(EXCERPT TO READ begins)

The history of Faller Packaging dates back to 1882. At that time, August Faller as a lithographic printing plant in Waldkirch, Germany, where he produced letterheads, postcards, and business stationery, among other things.

In 1953, August Faller began manufacturing folding cartons and labels. In 1956, the company moved from its original headquarters on Schlettstadtallee to a new building at 25 Freiburger Straße. Three years later, a major fire destroyed the paper warehouse and significant parts of the production facility. Only with the generous support of friendly printing companies in the region was the family-owned business able to weather the crisis. The first expansion projects followed in 1960, and a new production hall was built in 1970.

(EXCERPT TO READ ends)
(GIVEN INFORMATION begins)

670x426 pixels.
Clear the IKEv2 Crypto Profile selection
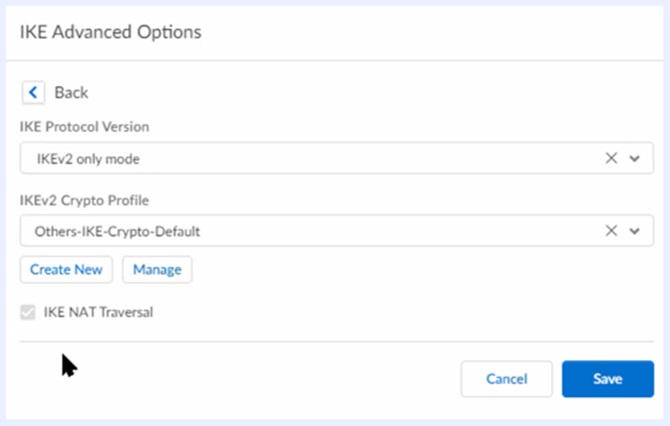[611, 231]
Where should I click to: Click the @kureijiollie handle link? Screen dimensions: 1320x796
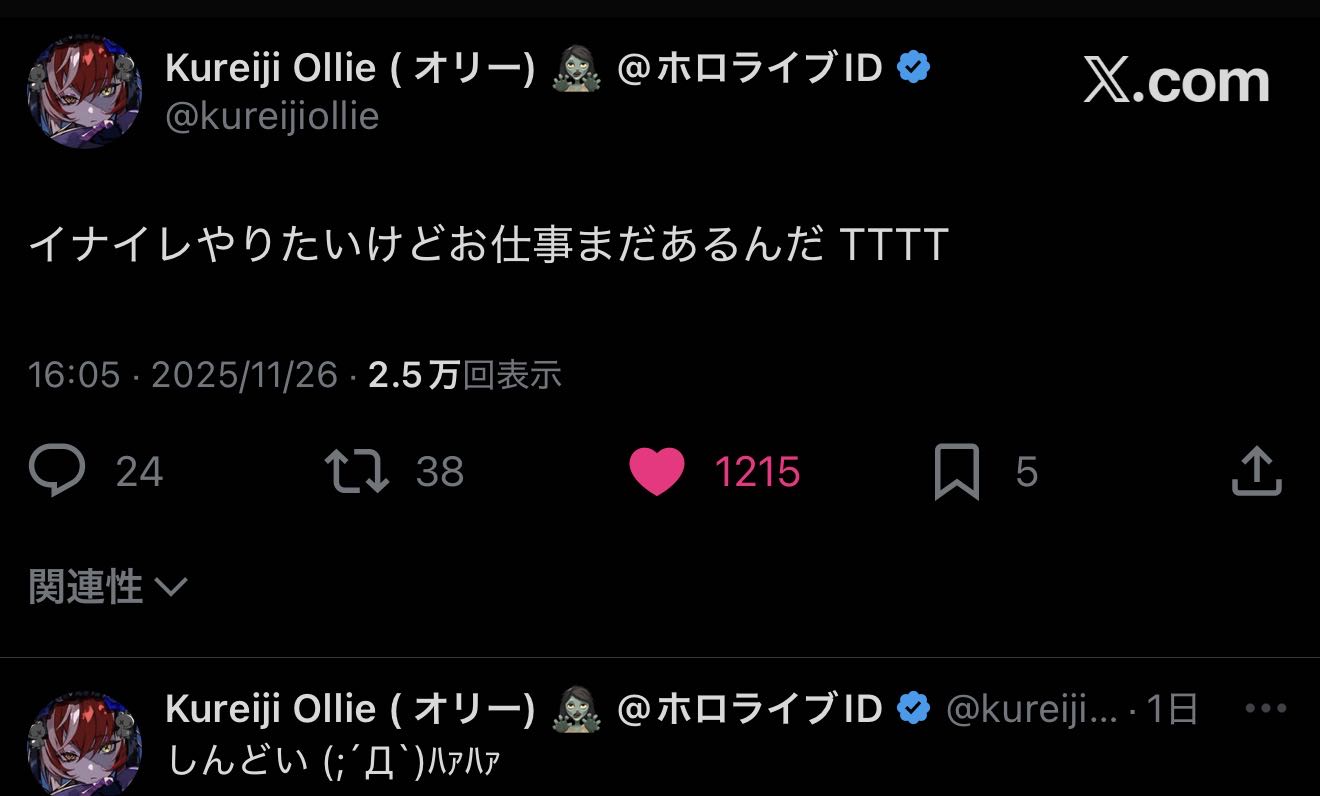tap(272, 117)
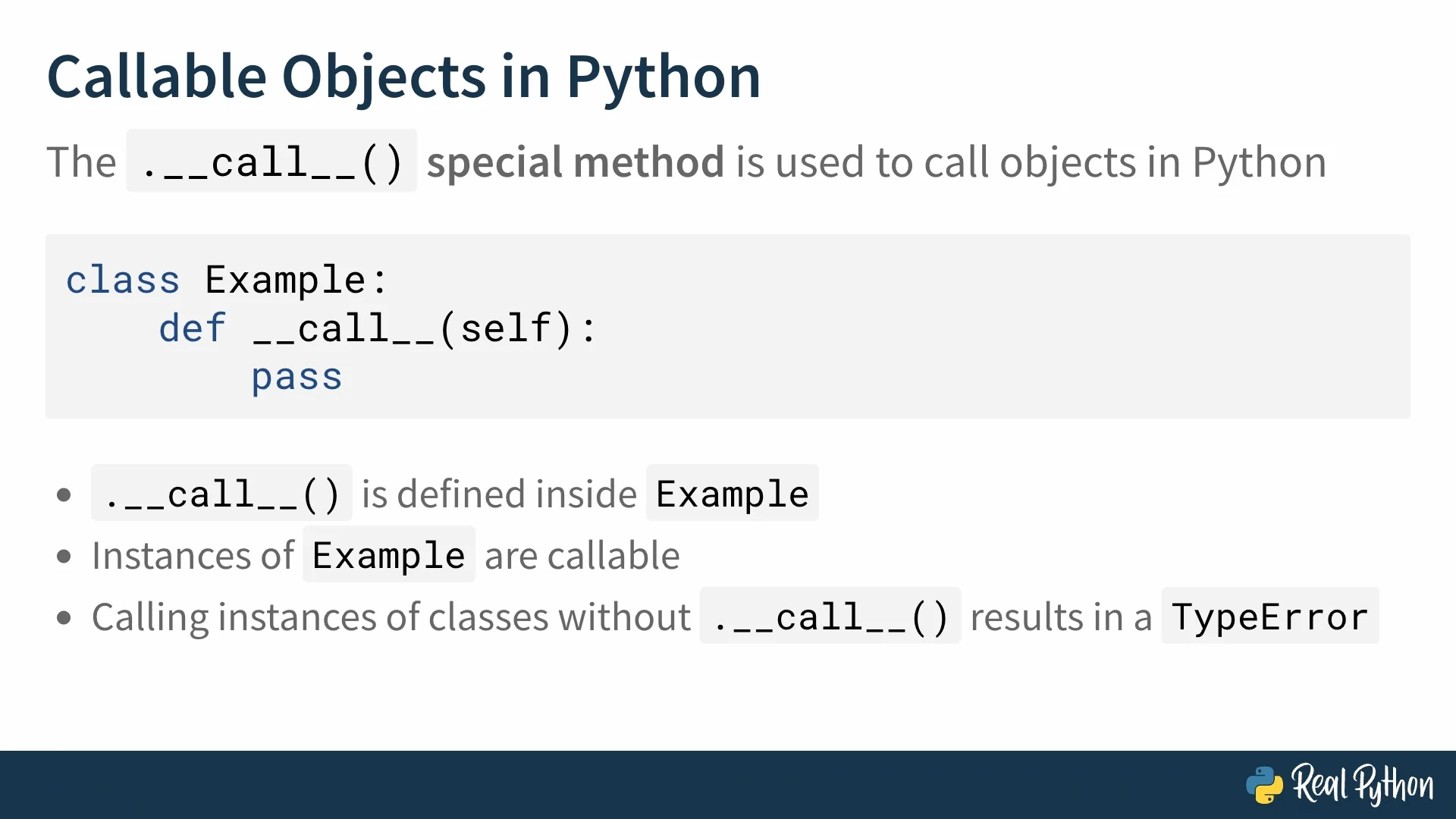Image resolution: width=1456 pixels, height=819 pixels.
Task: Click the bold 'special method' text
Action: click(575, 162)
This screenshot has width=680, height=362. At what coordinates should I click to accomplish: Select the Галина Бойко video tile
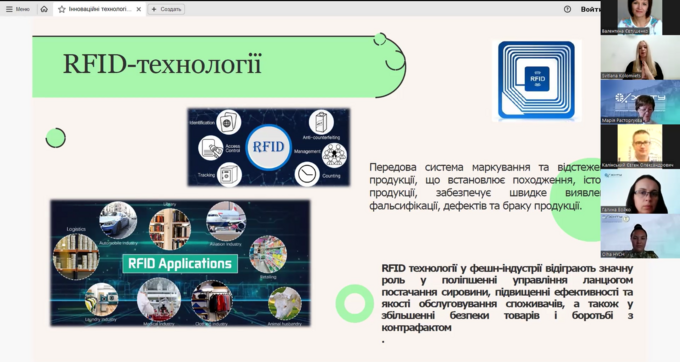click(640, 191)
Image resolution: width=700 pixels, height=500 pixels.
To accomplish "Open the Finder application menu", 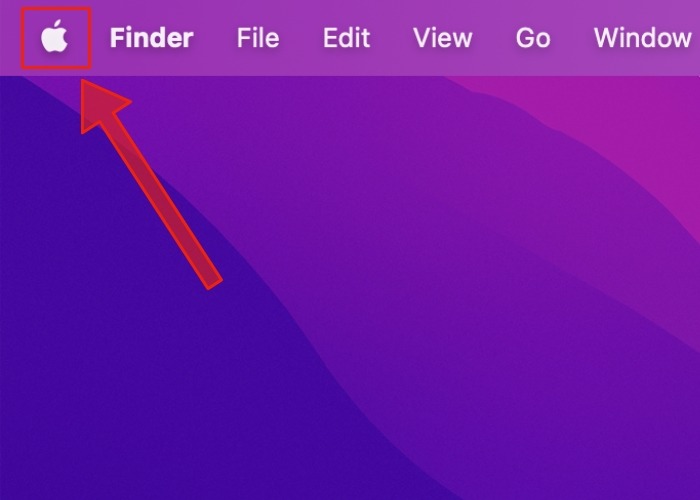I will pyautogui.click(x=151, y=38).
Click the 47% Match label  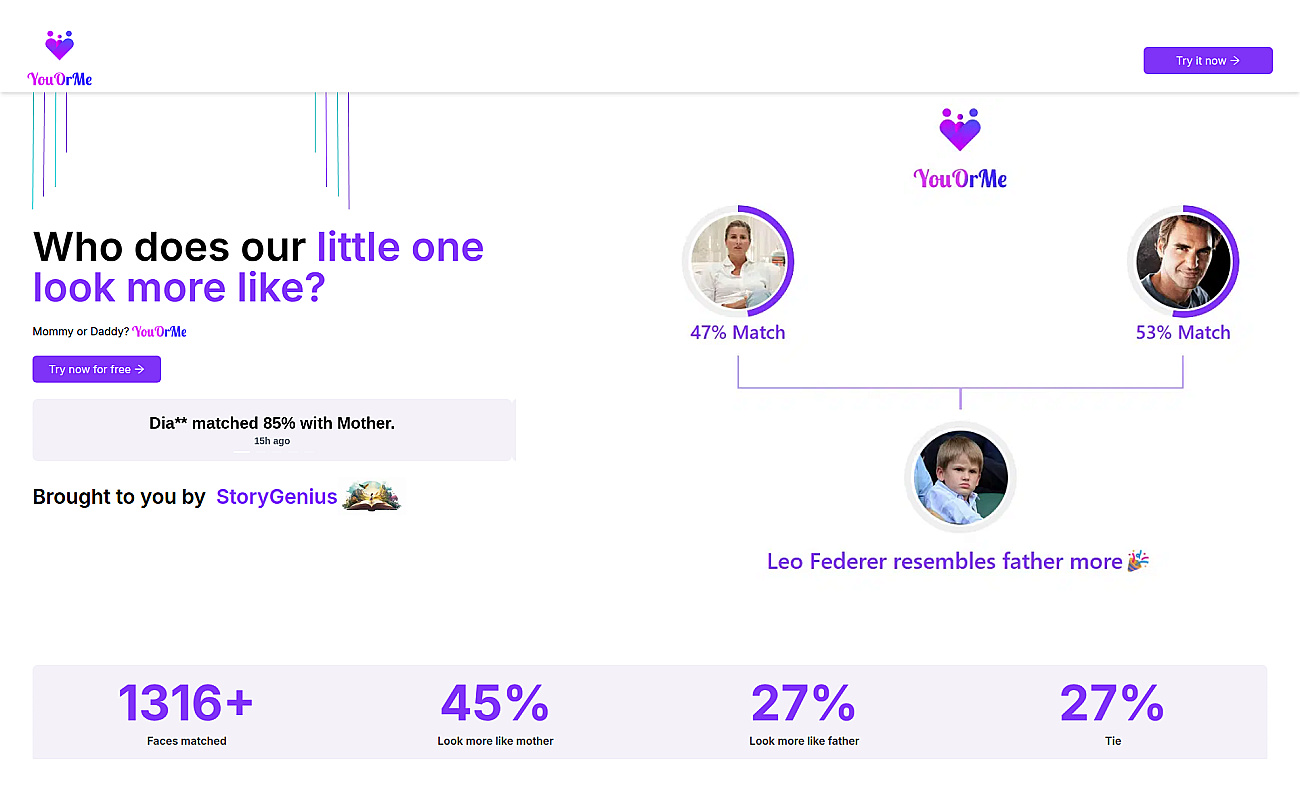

(GIVEN INFORMATION ends)

- [WORK TASK] In the Faller Packaging history excerpt, what address did the company move to in 1956?

- [RESULT BELOW] 25 Freiburger Straße